How to complete this task | For the entries below, repeat exactly each line starting with the one that contains "Task: Open the Notifications tab" and going on through the one that contains "Open the Platform", and no others.
===== Records for the task
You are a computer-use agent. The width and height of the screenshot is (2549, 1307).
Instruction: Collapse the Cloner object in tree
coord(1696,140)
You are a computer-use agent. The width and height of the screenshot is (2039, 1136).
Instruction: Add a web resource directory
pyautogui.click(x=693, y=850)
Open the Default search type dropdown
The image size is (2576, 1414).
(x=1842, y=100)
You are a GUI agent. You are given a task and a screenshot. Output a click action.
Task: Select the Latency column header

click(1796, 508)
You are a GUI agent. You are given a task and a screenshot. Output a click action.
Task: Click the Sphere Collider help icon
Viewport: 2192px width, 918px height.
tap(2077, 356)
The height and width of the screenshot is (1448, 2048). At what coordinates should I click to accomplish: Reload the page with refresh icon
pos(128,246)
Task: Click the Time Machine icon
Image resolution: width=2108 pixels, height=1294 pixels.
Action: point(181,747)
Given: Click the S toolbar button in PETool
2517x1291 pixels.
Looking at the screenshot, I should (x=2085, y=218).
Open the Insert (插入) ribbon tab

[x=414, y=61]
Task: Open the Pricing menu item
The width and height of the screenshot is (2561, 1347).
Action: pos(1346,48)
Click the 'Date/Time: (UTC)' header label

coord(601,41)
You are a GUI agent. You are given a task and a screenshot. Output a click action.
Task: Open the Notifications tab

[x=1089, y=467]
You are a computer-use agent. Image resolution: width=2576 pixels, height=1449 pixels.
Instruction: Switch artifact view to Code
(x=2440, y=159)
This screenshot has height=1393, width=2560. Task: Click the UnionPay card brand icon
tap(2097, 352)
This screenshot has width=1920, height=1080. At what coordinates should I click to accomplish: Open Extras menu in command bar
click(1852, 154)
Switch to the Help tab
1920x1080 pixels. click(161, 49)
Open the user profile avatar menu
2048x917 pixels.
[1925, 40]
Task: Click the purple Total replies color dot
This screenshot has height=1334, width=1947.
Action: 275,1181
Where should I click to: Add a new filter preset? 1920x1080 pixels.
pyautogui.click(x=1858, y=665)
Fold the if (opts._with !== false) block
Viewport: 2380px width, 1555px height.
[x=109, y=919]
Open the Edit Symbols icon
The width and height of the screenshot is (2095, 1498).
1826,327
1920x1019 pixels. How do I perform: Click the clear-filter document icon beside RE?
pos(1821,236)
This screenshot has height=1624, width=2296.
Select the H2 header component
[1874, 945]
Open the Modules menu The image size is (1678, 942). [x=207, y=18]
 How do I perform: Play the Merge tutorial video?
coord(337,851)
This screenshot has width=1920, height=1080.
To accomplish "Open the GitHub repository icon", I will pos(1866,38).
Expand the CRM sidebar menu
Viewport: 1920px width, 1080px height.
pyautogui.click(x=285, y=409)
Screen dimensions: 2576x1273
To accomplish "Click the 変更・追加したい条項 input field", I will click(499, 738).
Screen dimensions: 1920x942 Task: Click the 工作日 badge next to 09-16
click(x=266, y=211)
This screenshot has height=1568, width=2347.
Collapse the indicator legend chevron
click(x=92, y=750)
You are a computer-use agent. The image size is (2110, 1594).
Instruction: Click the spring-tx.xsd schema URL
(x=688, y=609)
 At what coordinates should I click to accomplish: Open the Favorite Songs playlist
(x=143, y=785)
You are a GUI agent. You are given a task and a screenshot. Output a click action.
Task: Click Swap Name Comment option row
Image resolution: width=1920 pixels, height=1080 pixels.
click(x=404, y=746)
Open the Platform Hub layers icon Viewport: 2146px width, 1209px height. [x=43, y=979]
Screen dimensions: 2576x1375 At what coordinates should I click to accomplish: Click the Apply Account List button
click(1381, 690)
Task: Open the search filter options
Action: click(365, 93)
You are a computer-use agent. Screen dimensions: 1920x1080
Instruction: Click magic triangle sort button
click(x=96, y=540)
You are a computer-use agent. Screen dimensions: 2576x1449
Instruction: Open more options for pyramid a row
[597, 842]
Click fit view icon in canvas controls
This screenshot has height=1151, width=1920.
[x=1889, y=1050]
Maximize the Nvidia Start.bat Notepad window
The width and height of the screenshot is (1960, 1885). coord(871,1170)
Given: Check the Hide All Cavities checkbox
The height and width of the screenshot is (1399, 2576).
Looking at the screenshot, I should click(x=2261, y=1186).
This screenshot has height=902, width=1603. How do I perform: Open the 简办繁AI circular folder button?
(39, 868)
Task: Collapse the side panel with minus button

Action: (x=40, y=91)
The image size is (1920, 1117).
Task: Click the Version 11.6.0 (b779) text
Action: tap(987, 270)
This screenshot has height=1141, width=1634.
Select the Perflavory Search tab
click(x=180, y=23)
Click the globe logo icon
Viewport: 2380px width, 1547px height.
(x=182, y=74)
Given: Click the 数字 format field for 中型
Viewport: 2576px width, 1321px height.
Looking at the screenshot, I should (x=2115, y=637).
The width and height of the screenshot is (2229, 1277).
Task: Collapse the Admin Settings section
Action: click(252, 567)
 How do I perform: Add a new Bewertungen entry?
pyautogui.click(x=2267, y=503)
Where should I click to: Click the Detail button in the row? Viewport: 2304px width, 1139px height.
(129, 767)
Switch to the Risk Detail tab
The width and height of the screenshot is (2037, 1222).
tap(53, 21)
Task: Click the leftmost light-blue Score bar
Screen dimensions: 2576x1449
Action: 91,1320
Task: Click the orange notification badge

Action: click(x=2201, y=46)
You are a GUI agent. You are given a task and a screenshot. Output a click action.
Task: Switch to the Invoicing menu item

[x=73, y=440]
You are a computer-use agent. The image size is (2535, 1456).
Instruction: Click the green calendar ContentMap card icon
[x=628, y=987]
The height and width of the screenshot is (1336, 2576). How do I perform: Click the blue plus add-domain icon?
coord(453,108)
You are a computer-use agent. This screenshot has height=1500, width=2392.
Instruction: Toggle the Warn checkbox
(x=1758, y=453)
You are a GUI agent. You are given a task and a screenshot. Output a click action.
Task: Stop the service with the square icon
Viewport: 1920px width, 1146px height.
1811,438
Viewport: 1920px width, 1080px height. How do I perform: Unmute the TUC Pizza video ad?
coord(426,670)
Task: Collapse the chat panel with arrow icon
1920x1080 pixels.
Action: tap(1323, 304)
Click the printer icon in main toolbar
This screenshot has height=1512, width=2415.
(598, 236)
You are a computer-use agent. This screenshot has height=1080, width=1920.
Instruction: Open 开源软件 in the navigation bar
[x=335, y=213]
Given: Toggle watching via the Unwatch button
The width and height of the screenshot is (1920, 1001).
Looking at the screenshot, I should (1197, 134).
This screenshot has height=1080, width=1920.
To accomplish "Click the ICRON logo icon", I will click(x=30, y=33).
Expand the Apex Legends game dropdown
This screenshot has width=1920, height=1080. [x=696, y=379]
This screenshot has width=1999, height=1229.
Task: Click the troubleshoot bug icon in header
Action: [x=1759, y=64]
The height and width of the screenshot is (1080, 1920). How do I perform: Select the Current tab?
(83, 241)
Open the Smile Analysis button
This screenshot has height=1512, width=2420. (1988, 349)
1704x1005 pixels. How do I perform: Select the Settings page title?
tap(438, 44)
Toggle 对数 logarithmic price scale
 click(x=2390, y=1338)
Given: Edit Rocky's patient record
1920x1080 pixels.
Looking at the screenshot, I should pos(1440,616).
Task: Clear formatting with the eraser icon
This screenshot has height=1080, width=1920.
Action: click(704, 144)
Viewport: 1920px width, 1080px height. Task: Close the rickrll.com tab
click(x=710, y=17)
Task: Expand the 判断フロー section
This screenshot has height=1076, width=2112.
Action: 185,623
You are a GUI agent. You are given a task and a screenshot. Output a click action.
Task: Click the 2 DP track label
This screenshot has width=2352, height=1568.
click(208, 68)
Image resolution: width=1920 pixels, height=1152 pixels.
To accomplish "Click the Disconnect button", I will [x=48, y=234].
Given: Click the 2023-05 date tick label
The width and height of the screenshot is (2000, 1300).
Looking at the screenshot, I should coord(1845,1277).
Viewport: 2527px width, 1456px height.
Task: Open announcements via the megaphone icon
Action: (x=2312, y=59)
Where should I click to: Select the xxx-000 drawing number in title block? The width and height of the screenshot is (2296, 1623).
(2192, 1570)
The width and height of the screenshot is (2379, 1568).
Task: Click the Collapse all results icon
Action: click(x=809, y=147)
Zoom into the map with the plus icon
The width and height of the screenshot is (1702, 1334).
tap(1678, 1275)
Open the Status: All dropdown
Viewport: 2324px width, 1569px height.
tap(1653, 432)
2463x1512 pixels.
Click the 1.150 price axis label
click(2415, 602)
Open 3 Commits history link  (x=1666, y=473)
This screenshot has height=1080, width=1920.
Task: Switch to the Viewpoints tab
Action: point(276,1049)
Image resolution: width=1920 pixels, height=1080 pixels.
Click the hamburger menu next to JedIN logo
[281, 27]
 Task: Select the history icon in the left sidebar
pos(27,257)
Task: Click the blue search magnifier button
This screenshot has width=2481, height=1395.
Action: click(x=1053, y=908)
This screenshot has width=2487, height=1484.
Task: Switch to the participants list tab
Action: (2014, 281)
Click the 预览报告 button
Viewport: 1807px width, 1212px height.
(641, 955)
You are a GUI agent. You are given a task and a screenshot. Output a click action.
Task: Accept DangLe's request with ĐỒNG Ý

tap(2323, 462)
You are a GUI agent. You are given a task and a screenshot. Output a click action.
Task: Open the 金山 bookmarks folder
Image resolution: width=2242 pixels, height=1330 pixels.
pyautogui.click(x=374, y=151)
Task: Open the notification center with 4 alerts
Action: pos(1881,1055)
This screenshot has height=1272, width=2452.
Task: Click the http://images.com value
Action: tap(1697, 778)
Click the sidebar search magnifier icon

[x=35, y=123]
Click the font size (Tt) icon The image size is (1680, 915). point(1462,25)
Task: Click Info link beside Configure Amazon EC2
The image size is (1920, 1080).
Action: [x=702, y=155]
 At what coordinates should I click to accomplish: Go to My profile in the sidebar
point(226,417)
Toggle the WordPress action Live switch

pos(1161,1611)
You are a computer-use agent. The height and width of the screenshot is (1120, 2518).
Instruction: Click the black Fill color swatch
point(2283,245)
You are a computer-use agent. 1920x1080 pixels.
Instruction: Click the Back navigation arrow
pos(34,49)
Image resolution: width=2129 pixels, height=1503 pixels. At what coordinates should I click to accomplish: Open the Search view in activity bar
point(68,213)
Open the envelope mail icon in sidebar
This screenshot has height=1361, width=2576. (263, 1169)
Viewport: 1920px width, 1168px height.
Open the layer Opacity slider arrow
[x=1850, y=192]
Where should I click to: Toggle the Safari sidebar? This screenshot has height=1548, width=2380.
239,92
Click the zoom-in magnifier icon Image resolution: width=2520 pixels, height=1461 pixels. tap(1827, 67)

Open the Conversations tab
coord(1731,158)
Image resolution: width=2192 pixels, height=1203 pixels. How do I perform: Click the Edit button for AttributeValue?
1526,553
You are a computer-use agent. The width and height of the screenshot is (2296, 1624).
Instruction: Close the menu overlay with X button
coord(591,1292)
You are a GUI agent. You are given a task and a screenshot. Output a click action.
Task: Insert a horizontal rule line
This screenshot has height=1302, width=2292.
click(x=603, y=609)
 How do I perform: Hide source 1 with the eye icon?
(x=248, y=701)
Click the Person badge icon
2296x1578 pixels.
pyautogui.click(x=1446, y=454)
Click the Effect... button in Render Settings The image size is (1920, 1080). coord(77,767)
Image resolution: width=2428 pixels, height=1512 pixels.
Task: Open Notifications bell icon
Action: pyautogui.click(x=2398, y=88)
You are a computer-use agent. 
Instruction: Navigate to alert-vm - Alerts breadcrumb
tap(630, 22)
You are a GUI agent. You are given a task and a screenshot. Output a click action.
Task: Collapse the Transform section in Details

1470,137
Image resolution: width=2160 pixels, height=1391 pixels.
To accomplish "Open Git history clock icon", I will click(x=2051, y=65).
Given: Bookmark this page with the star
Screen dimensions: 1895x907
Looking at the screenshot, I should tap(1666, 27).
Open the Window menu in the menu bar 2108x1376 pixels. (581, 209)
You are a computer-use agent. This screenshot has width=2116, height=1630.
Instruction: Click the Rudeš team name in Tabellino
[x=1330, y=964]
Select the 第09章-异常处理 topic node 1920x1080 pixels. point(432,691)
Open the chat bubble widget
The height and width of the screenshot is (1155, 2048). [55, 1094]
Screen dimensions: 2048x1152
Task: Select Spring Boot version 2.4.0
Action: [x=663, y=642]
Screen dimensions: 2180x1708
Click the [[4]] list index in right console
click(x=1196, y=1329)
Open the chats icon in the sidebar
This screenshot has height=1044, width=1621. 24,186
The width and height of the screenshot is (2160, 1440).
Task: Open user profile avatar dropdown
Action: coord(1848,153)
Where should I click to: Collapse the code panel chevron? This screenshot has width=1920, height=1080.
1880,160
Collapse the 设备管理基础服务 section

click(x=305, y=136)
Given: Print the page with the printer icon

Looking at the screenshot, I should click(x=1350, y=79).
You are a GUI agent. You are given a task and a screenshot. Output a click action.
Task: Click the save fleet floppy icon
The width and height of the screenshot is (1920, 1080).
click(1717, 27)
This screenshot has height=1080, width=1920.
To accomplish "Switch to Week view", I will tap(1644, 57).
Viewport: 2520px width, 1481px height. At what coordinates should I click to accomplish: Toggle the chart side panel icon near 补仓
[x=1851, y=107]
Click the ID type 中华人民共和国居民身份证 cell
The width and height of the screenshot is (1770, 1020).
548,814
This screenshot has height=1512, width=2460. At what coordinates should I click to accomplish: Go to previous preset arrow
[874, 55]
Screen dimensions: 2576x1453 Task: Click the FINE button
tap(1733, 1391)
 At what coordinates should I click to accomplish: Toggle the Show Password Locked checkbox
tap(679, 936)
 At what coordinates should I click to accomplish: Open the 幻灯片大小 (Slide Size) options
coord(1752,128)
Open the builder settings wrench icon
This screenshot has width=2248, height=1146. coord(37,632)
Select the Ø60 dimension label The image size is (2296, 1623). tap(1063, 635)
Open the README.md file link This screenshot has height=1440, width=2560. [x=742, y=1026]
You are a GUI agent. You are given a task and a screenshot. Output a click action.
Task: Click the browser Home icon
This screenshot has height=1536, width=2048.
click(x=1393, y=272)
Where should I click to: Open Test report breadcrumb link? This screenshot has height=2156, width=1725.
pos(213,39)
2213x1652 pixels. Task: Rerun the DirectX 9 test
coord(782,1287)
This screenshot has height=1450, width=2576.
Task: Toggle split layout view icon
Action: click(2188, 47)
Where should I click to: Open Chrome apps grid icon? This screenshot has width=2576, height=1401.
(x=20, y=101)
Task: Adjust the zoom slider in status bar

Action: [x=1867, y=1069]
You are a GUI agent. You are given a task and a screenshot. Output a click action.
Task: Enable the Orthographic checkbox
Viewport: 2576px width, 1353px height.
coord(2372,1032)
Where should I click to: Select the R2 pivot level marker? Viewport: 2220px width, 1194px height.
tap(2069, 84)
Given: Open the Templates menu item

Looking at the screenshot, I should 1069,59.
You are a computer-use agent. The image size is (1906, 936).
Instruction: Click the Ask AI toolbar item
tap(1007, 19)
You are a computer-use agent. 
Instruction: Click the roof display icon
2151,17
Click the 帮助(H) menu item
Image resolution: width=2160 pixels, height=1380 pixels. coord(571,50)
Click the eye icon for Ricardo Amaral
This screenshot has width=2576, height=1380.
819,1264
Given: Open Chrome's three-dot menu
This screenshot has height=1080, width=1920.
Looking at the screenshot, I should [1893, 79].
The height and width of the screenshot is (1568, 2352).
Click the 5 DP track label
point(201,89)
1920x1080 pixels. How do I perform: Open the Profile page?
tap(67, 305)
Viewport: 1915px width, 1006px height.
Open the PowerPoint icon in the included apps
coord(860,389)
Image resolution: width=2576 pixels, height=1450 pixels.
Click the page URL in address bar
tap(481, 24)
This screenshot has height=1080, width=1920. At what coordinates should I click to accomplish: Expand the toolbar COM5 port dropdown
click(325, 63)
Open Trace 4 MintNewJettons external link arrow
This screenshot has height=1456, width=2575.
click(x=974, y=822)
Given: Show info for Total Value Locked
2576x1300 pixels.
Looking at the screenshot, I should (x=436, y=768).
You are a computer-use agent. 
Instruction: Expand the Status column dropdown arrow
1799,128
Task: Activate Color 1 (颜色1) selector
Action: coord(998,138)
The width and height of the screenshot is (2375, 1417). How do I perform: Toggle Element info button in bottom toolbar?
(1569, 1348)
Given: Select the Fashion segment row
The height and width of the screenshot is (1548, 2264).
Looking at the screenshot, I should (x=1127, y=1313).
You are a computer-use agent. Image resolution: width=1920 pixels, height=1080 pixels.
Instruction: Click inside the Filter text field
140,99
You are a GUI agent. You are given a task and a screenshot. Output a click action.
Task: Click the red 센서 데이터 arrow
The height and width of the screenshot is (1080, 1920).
==========
Exercise output |
Task: Open the Notifications tab

[x=1089, y=467]
You are a computer-use agent. Image resolution: width=2576 pixels, height=1449 pixels.
Instruction: Switch artifact view to Code
(x=2440, y=159)
This screenshot has height=1393, width=2560. Task: Click the UnionPay card brand icon
tap(2097, 352)
This screenshot has width=1920, height=1080. At what coordinates should I click to accomplish: Open Extras menu in command bar
click(1852, 154)
Switch to the Help tab
1920x1080 pixels. click(161, 49)
Open the user profile avatar menu
2048x917 pixels.
[1925, 40]
Task: Click the purple Total replies color dot
This screenshot has height=1334, width=1947.
Action: 275,1181
Where should I click to: Add a new filter preset? 1920x1080 pixels.
pyautogui.click(x=1858, y=665)
Fold the if (opts._with !== false) block
Viewport: 2380px width, 1555px height.
[x=109, y=919]
Open the Edit Symbols icon
The width and height of the screenshot is (2095, 1498).
1826,327
1920x1019 pixels. How do I perform: Click the clear-filter document icon beside RE?
pos(1821,236)
This screenshot has height=1624, width=2296.
Select the H2 header component
[1874, 945]
Open the Modules menu The image size is (1678, 942). [x=207, y=18]
 How do I perform: Play the Merge tutorial video?
coord(337,851)
This screenshot has width=1920, height=1080.
To accomplish "Open the GitHub repository icon", I will pos(1866,38).
Expand the CRM sidebar menu
Viewport: 1920px width, 1080px height.
pyautogui.click(x=285, y=409)
Screen dimensions: 2576x1273
To accomplish "Click the 変更・追加したい条項 input field", I will click(499, 738).
Screen dimensions: 1920x942 Task: Click the 工作日 badge next to 09-16
click(x=266, y=211)
This screenshot has height=1568, width=2347.
Collapse the indicator legend chevron
click(x=92, y=750)
You are a computer-use agent. The image size is (2110, 1594).
Instruction: Click the spring-tx.xsd schema URL
(x=688, y=609)
 At what coordinates should I click to accomplish: Open the Favorite Songs playlist
(x=143, y=785)
You are a GUI agent. You are given a task and a screenshot. Output a click action.
Task: Click Swap Name Comment option row
Image resolution: width=1920 pixels, height=1080 pixels.
click(x=404, y=746)
Open the Platform Hub layers icon Viewport: 2146px width, 1209px height. [x=43, y=979]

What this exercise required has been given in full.